**Written task 1:** Using the CAST experiment text below, explain in one to three sentences why the magnet bores were filled with 4He and 3He during Phase II.

**Document text:**
###

Experimental setup of the CERN Axion Solar Telescope (CAST). The magnet (blue) is installed on a movable platform (green), and detectors are mounted on either end of the magnet. On the right side, the original telescope used at CAST is visible (silver). Also shown is the cryo cooling tower of the experiment with the helium supply lines. Credit: CERN/CAST

The experiment was divided into two main phases: (1) CAST Phase I (vacuum) and (2) Phase II (gas phase with 4He and 3He in the magnet bores). After completion of both phases, the experiment revisited some vacuum measurements to make use of improved detection techniques and dedicated some time to chameleonFootnote 2 searches [47,48,49], which are candidates for dark energy, and the use of microwave cavities within the CAST magnet. During its initial observational program (Phase I), CAST operated with evacuated magnet bores studying axion masses ma < 0.02 eV yielding an upper limit result of gaγγ < 8.8 × 10−11 GeV−1 at the 95% confidence level [13, 26]. During CAST Phase II operations, the magnet bores were filled with 4He and 3He to extend the search range up to axion masses of ma = 1.17 eV with average limits of gaγγ ≲ 2.3–3.3 × 10−10 GeV−1 at 95% C.L. for masses larger than 0.02 eV [27, 28]. For Phase II, the exact values depend on the individual pressure setting of the buffer gases. In recent years, improvements of the previous vacuum data results have been enabled with upgraded MM detector systems coupled to a novel X-ray telescope, the IAXO pathfinder system [41]. This approach using improved instrumentation resulted in a new benchmark limit for ma < 0.02 eV of gaγγ < 0.66 × 10−10 GeV−1 (95% C.L.) [31]. One of the main goals of the CAST experiment has been to supersede the most stringent limits from astrophysical observations of horizontal branch stars (see Chap. 3) at the level of \(g_{a\gamma \gamma }\lesssim 0.8\times 10^{-10}\) GeV−1 [50]. CAST has studied both QCD and non-QCD axions, but most notably excluded KSVZ axions (see Chap. 3) around the 1 eV axion mass as shown in Fig. 5.10. Furthermore, the experiment has delivered results on more exotic physics cases of solar axions from M1 transition of Fe-57 nuclei [51], high-energy (MeV) axions from 7Li and D(p, γ)3He nuclear decays [52], axion–electron coupling constants for solar axions [53], and other ALP searches, such as for chameleons [47,48,49].

###

**Supplied material:**
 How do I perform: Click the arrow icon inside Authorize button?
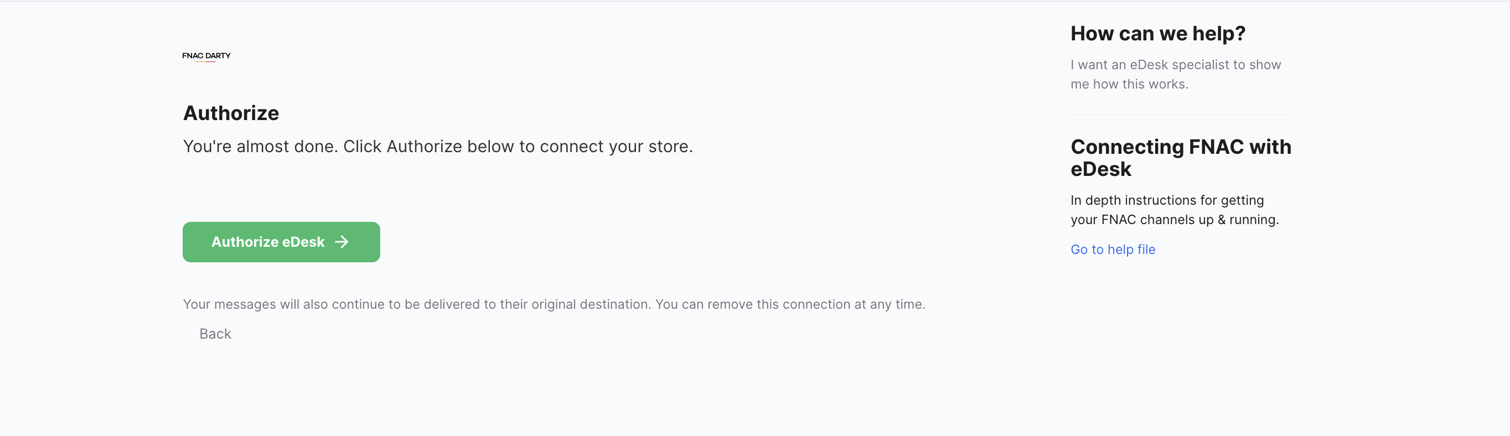(342, 242)
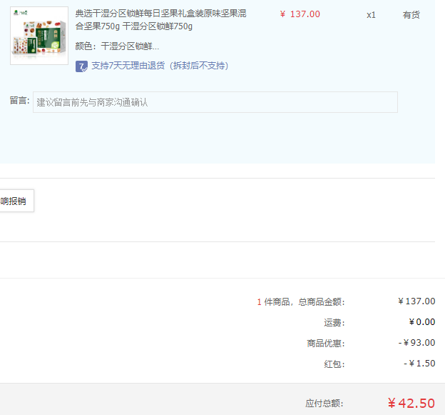Click the red ¥137.00 unit price
The width and height of the screenshot is (445, 415).
300,14
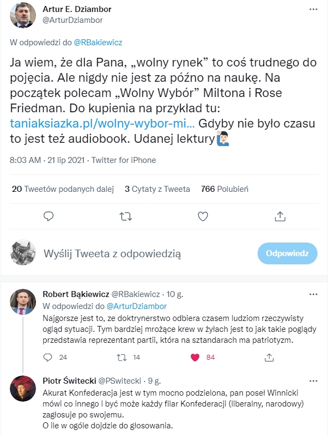Share the main tweet via share icon
329x436 pixels.
tap(280, 216)

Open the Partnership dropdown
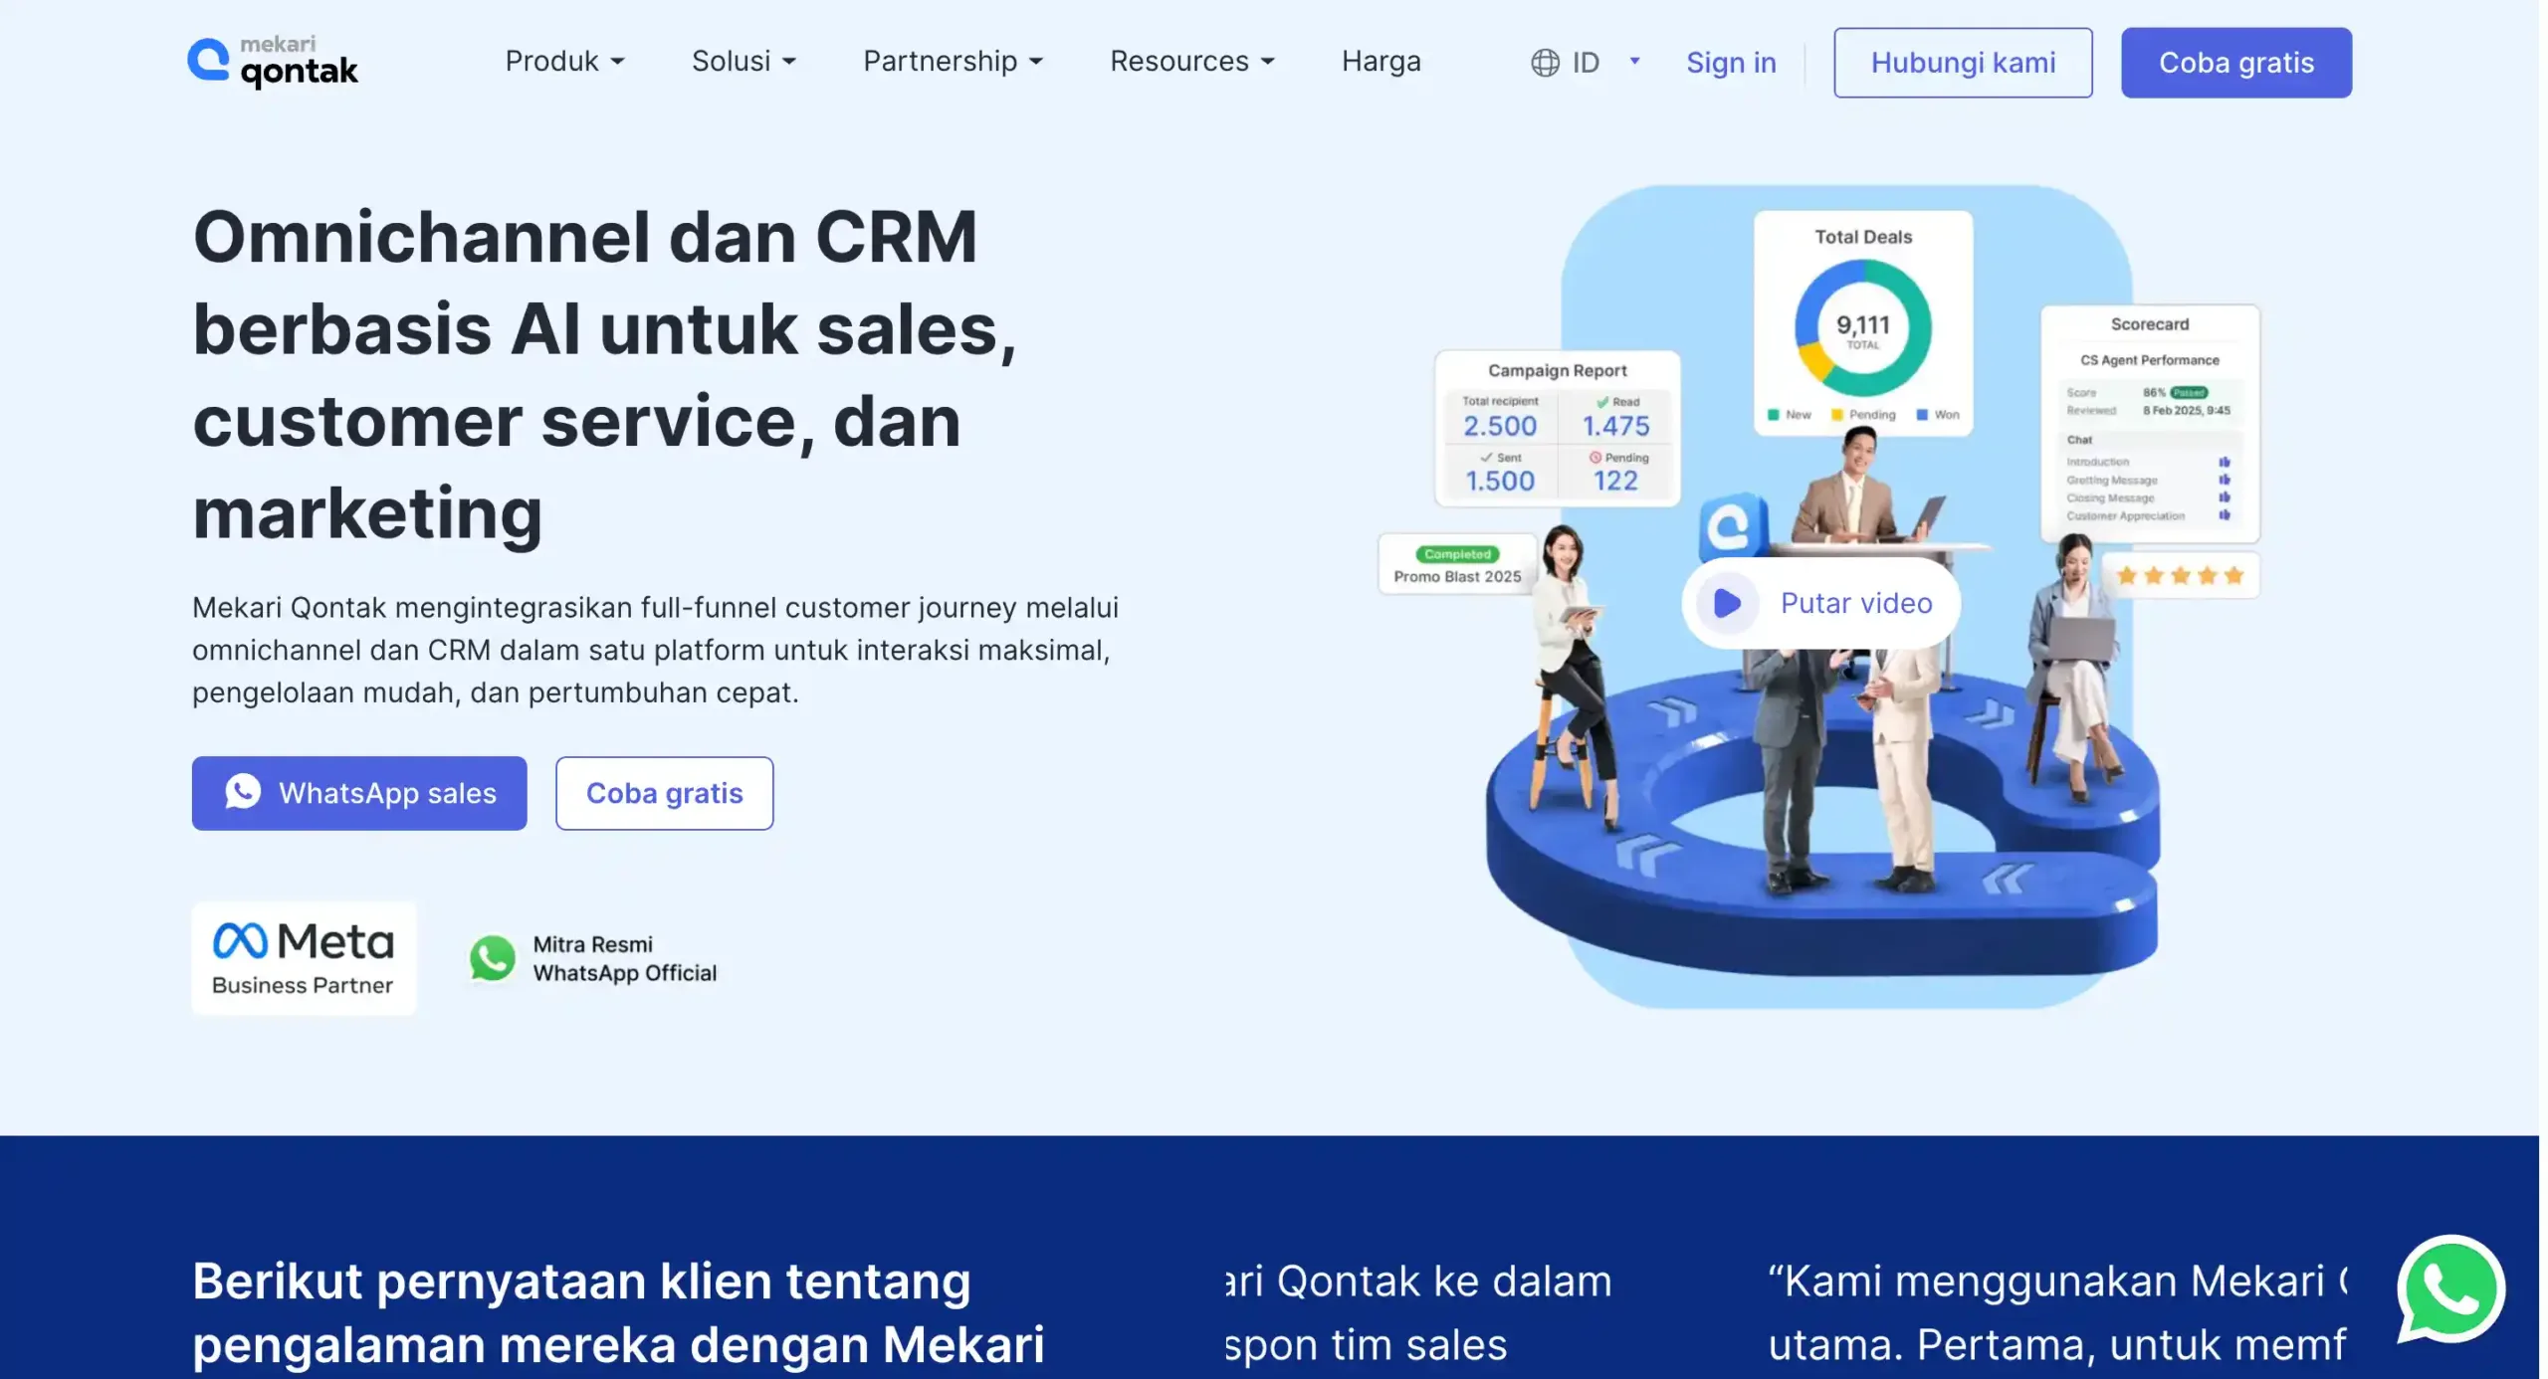click(953, 62)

###

**Written task 2:** Please output all the records above line for line, exactly as they appear, leaving the pictures out.

**Worked answer 1:** During Phase II, CAST filled the magnet bores with 4He and 3He to extend the search range up to axion masses of ma = 1.17 eV. In Phase I, the evacuated bores had covered only axion masses ma < 0.02 eV.

**Worked answer 2:**
 How do I perform: Click the arrow icon inside Authorize button?
(342, 242)
Click the red ¥137.00 unit price
The width and height of the screenshot is (445, 415).
300,14
Share the main tweet via share icon
329x436 pixels.
tap(280, 216)

Open the Partnership dropdown
click(953, 62)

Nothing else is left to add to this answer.